Ferngesteuert Die Software registriert neben den Inhalten der Festplatten sämtliche Eingaben über die Tastatur, speichert Fotos vom Bildschirminhalt, zeichnet über das PC-Mikrofon Gespräche im Raum auf und spioniert sogar Mobiltelefone aus, die in Reichweite des Bluetooth-Funkmoduls der Rechner auftauchen.
Dabei schickt sie einerseits ihre Daten verschlüsselt an ihre unbekannten Schöpfer, lässt sich von denen aber andererseits auch fernsteuern: Flame kann sich selbst restlos von einem Computer entfernen oder auch die ganze Festplatte löschen. Außerdem können praktisch beliebige weitere Module mit anderen Funktionen nach Bedarf nachgeladen werden.
Flame ist viel zu komplex für private Urheber. Der reine Programmieraufwand und die damit verbundenen Kosten lassen auf einen staatlichen Akteur schließen, und der enorme Funktionsumfang wäre selbst für Industriespionage auf höchstem Niveau nicht notwendig.

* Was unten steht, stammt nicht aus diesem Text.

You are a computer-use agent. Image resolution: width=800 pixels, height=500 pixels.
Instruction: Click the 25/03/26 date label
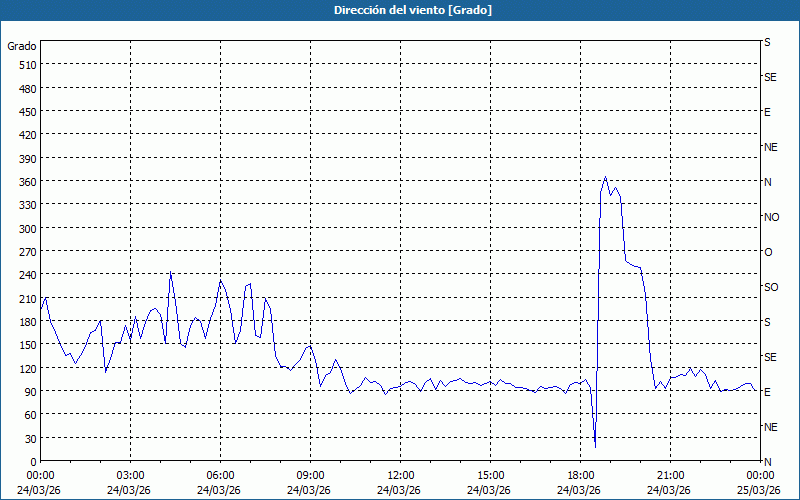(x=760, y=490)
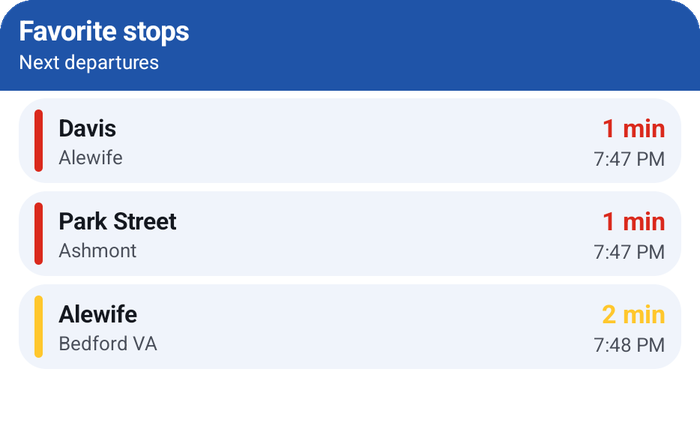Click the yellow 2 min countdown
The image size is (700, 432).
click(633, 315)
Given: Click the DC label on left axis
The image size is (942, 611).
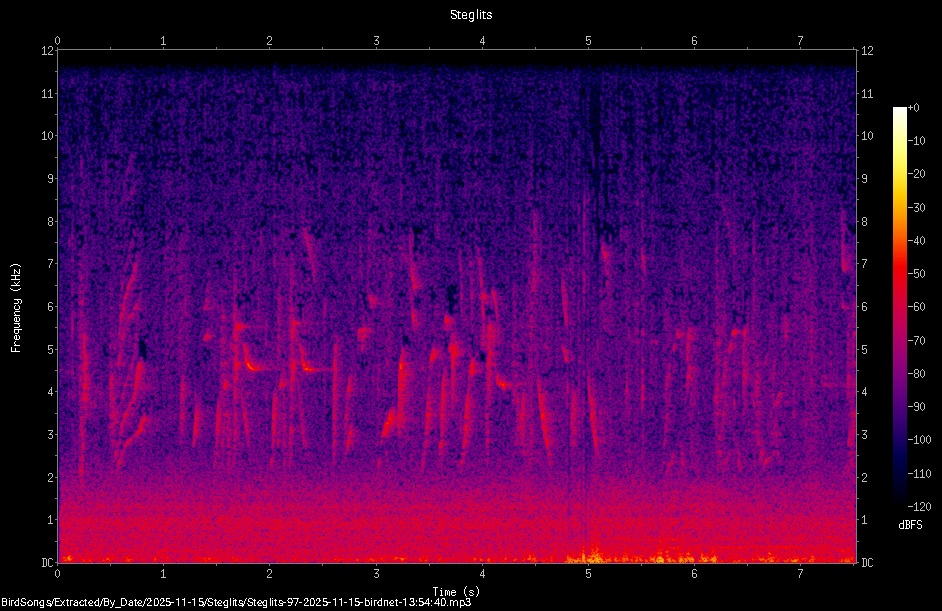Looking at the screenshot, I should (x=48, y=562).
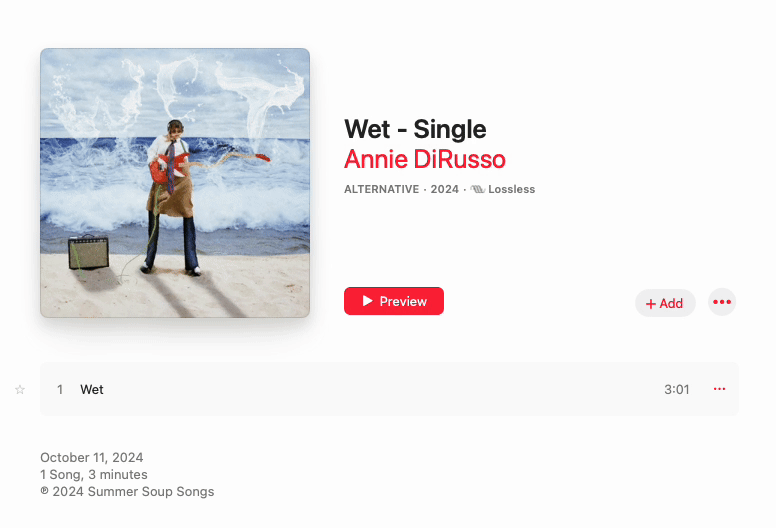Click the Lossless waveform icon

coord(478,189)
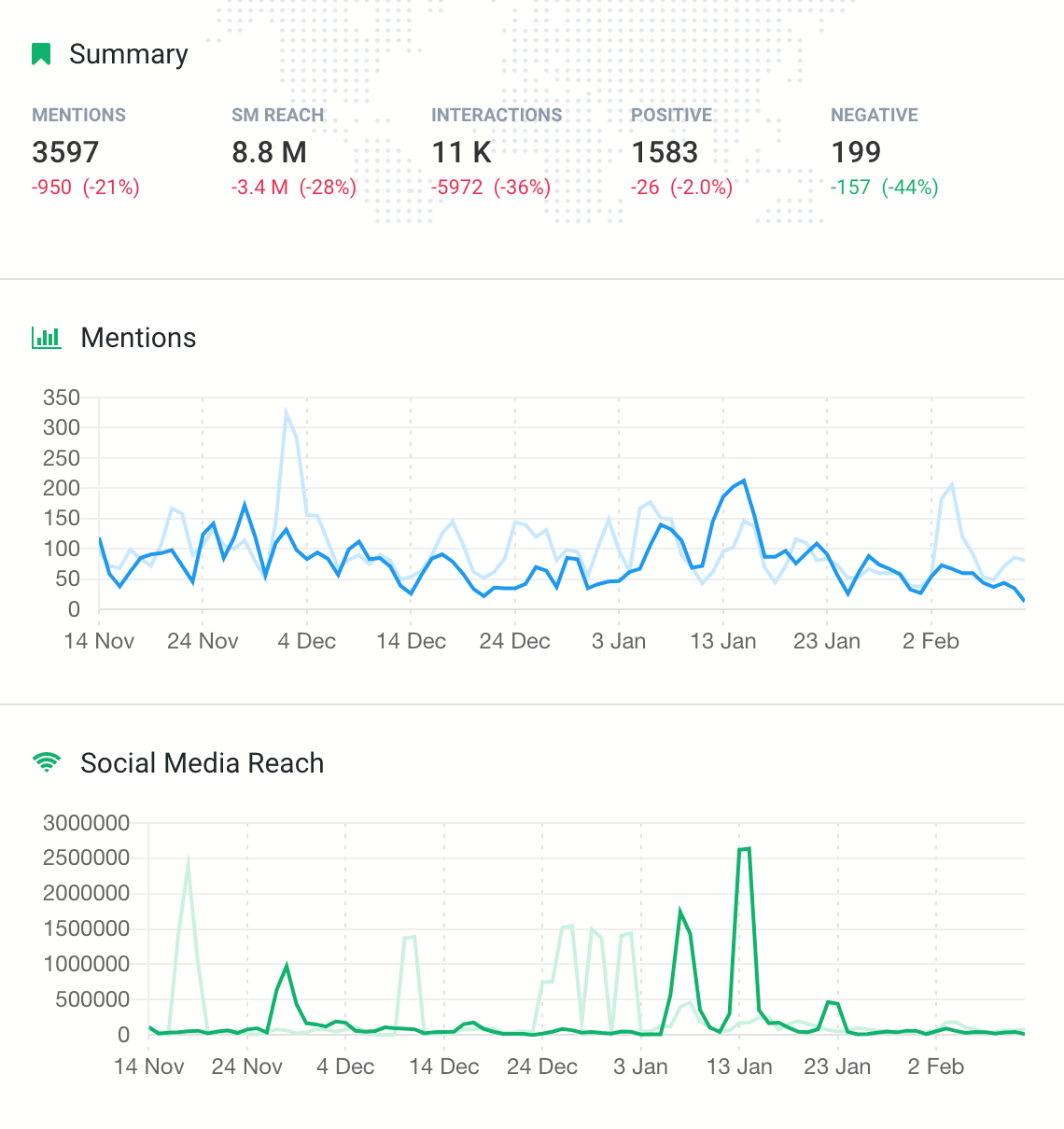This screenshot has height=1129, width=1064.
Task: Expand the Mentions chart section
Action: pyautogui.click(x=138, y=338)
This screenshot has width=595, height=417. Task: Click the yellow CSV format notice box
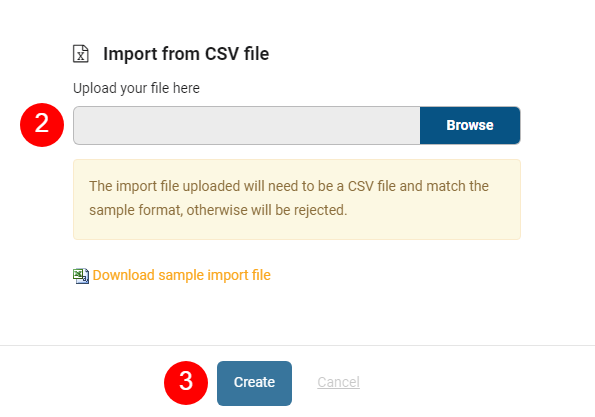(x=297, y=199)
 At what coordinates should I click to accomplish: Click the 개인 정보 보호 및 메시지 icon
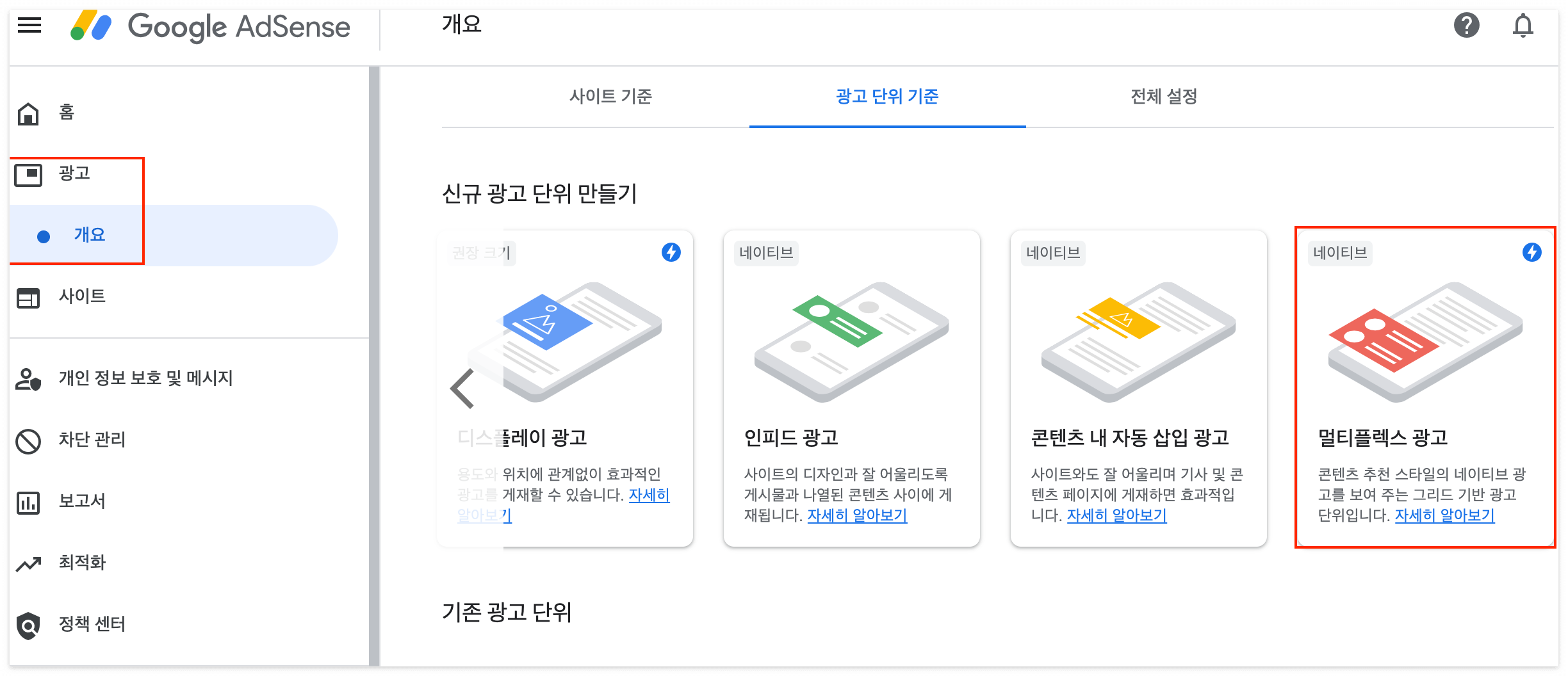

Auch das Verbreitungsgebiet ist eindeutig: Flame ist praktisch nur im Nahen Ossten aktiv, mit weitem Abstand am häufigsten im Iran, wo Kaspersky Labs 189 Infektionen bekannt sind. Diese Indizien sprechen für eine israelische Urheberschaft.
Vizepremier Und ein Dementi klingt anders: »Für jeden, der die iranische Bedrohung als bedeutend einschätzt, wäre es logisch, verschiedene Schritte, diesen eingeschlossen, zu unternehmen, um sie zu kontern. Israel ist mit Hightech reich gesegnet. Diese Werkzeuge, auf die wir stolz sind, eröffnen uns alle Arten von Möglichkeiten«, sagte der israelische Vizepremier Moshe Ya’alon dem Rundfunksender Galgalatz.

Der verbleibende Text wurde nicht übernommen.